Commissioner Murphy has high hopes for what Liddle might achieve, saying she “will challenge the thinking and the current culture of the Northern Territory police force”.

No more ‘hollow words’

Liddle’s role includes recruitment, training and cultural reform. She hailed the “courage” of Murphy to appoint her.

“I am under no illusion and neither is he that the task will be easy or quick to deliver on the intended outcomes,” she says.

To deliver, she says, there will need to be “substantial change” in policies, processes and practices – both formal and informal. She will be looking into police complaints and how promotions are managed inside the force.
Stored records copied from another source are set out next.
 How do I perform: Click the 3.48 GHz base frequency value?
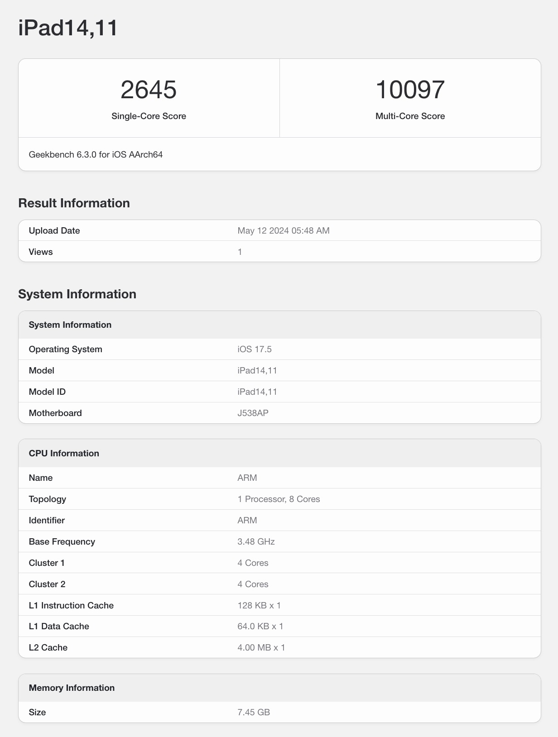pyautogui.click(x=256, y=542)
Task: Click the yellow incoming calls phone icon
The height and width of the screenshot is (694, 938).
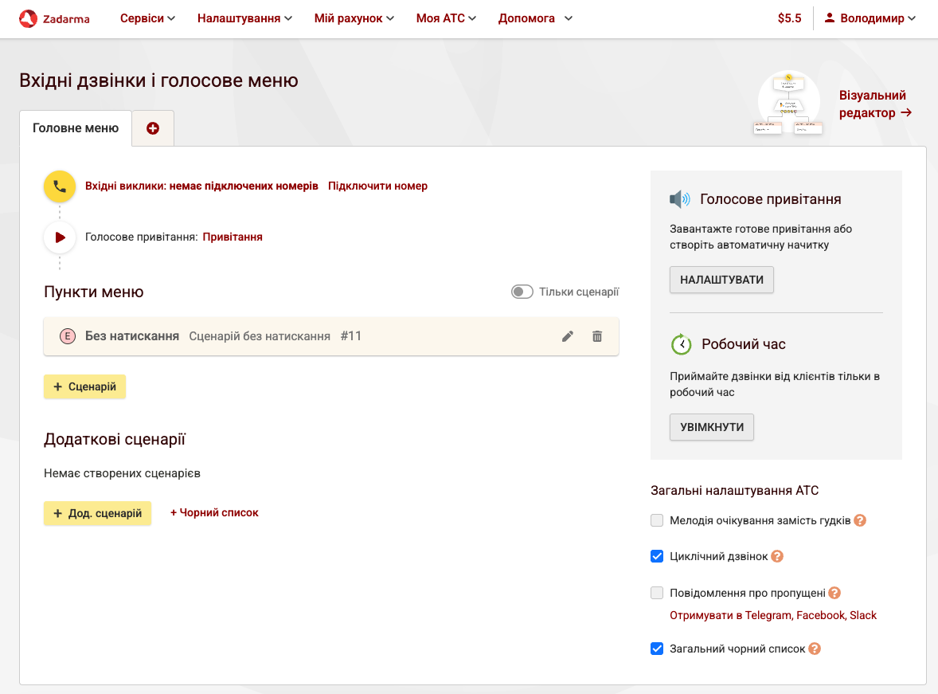Action: [60, 186]
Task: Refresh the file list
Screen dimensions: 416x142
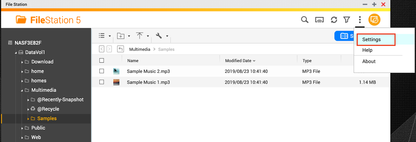Action: point(334,20)
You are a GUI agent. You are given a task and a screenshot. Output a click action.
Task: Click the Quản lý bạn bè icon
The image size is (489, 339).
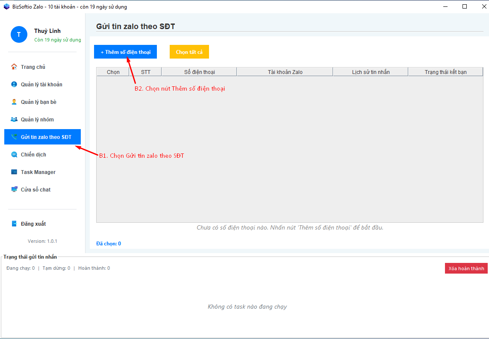[14, 102]
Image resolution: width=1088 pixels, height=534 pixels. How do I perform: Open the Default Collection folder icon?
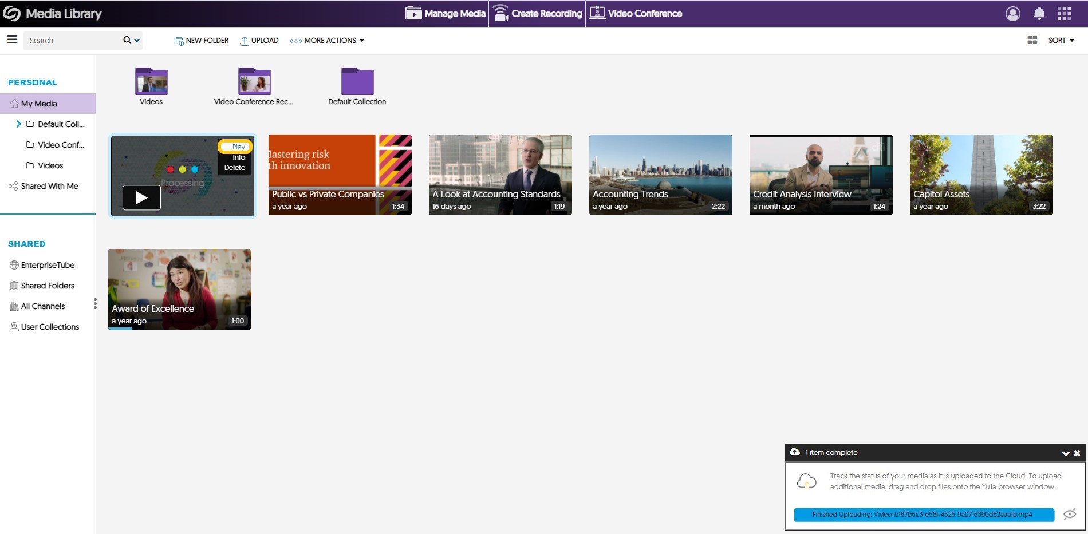(357, 82)
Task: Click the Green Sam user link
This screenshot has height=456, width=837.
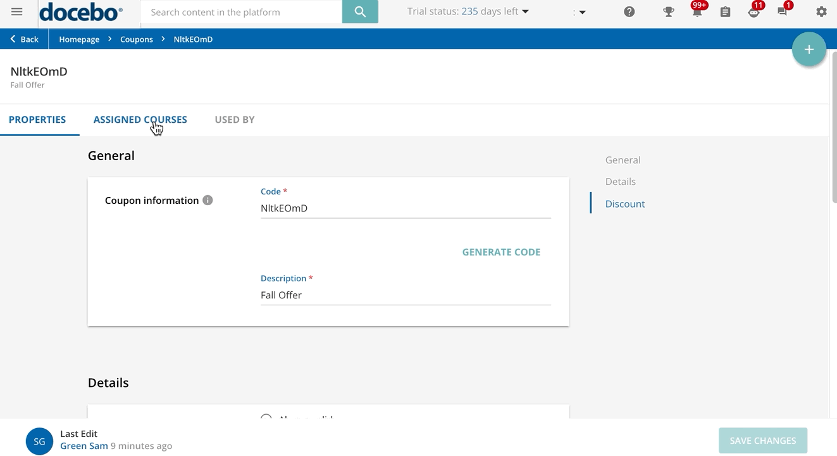Action: tap(84, 446)
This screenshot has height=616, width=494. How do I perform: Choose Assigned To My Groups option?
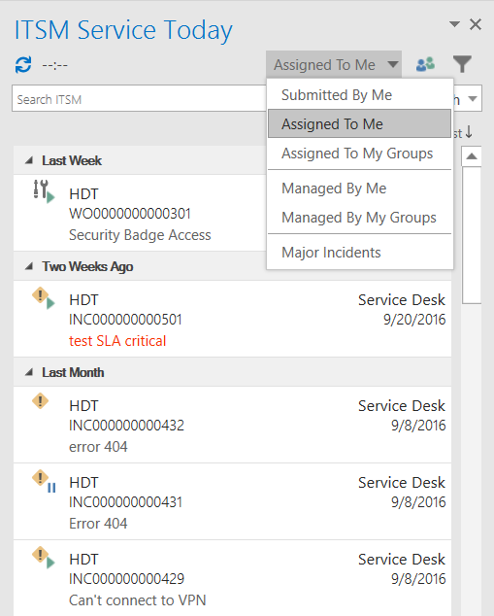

“There will be significant cultural reform – including recruiting 30% Aboriginal and Torres Strait Islander representation across the entire work of NTP – because without cultural reform people won’t feel like they fit, they won’t be happy so they won’t stay.”

Does she think the NT police has a problem with racism?

“Every agency needs to address racism in the workplace and the NT police is not exempt from this. What has been exposed in the recent coronial inquests highlights the extent and the urgent need for us to eliminate racism in all its forms.

“There is no place for any racism in any workplace and my work in the NT police will ensure we commit to work hard across the entire agency to achieve this.”

Change, she says, would “require more than hollow words … tokenistic window dressing, symbolic gestures and actions.

“The changes that the [Aboriginal and Torres Strait Islander] community so desperately want and need must be measurable and relevant and tangible.”